NY takes $5 million from lottery winners for child support, welfare
Published: May 25, 2005
New York lottery officials announced Tuesday that the state has taken nearly $5 million from thousands of lottery jackpots before they were released to winners and applied the money to owed child-support payments or to recover a portion of welfare given to winners over the last decade.
The move is part of the state’s Lottery Intercept Program that has diverted nearly $10 million in winnings to child support, and more than $25 million in winnings toward public assistance since it was adopted in 1995 by the Pataki administration.
“If someone who has failed to pay child support has the good fortune to win a lottery prize, we want to also ensure that their children share in that good fortune and get what is legally and morally entitled to them,” said Gov. George Pataki. “It is also reasonable to require former public assistance recipients, who enjoy a financial windfall thanks to the lottery, to pay back at least a portion of what they were given in assistance.”
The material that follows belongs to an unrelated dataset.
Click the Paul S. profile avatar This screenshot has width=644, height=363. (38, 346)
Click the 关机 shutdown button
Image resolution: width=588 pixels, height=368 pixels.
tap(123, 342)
Last year, one winner from New York City won $175,000 in a lottery game and the state took out $31,000. That’s how much the winner had collected over the previous decade in social service benefits, said Michael Hayes of the state Office of Temporary and Disability Assistance.
In the fiscal year that ended March 31, $711,660 in winnings from 1,057 people were intercepted for child support. Another $4.2 million in public assistance repayments were taken from 5,102 winners. In that year, an average of $771 was taken from jackpots of all sizes that were intercepted by the program and sent to families for child support and to the state’s general fund for repayment of social services, he said.
The 2004-05 collections were increases over 2003 when $510,893 was sent to child support and $3.7 million was repaid from welfare checks.
The state Labor Department’s Child Support Intercept Program removes owed child support from unemployment insurance checks and sends it to families. That resulted in $37.5 million in 2004 sent to families owed child support, for a total of $315 million in lottery windfalls sent to families since 1995.